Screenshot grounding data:

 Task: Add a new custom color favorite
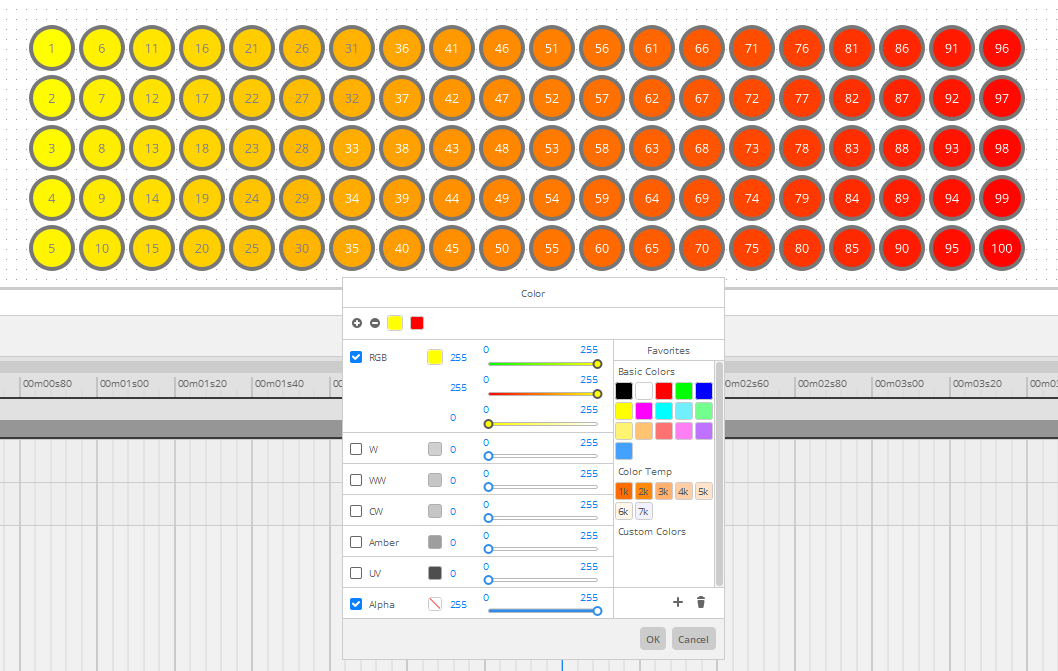point(678,602)
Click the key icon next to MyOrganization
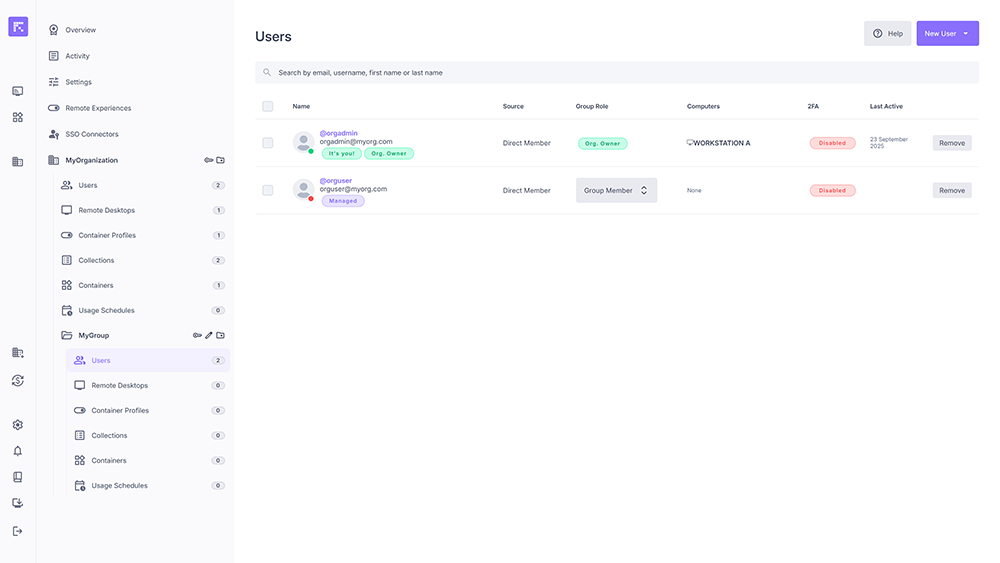Screen dimensions: 1000x563 pos(209,160)
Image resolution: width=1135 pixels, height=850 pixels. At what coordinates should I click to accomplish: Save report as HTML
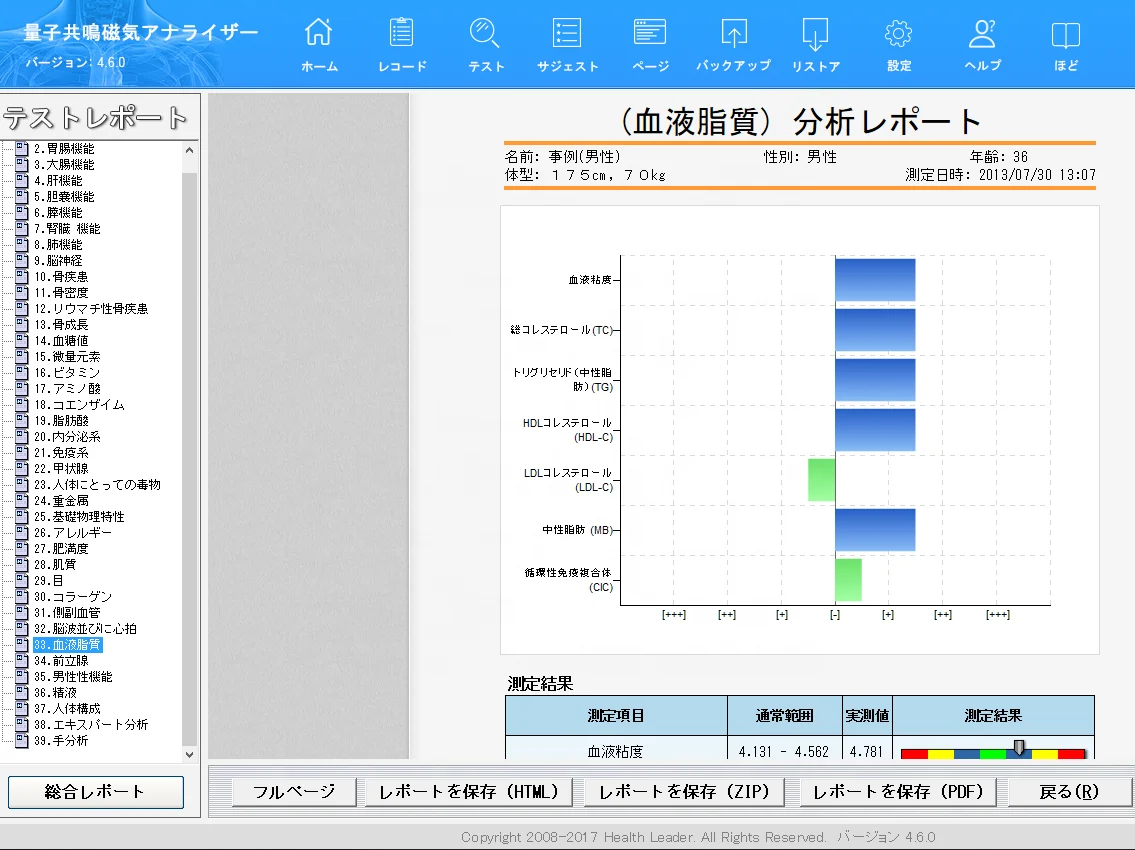(x=468, y=792)
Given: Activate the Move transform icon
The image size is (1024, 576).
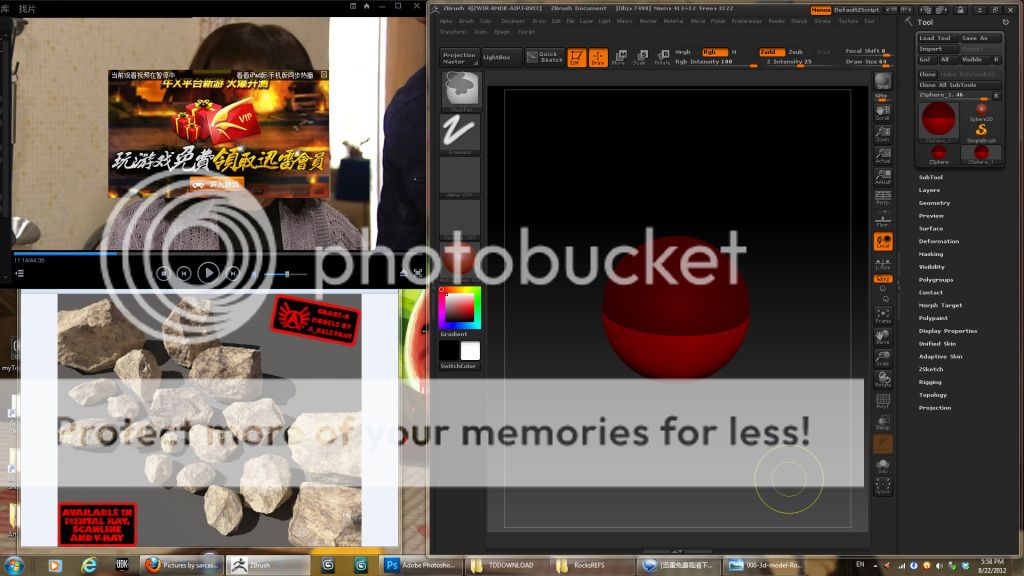Looking at the screenshot, I should point(620,57).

Exercise
Please output the records above exactly, without the pictures.

Problem solution
 Task: Add a new custom color favorite
point(678,602)
Click the key icon next to MyOrganization
Screen dimensions: 1000x563 pos(209,160)
Image resolution: width=1135 pixels, height=850 pixels. At what coordinates should I click to accomplish: Save report as HTML
(x=468, y=792)
Given: Activate the Move transform icon
The image size is (1024, 576).
Looking at the screenshot, I should point(620,57).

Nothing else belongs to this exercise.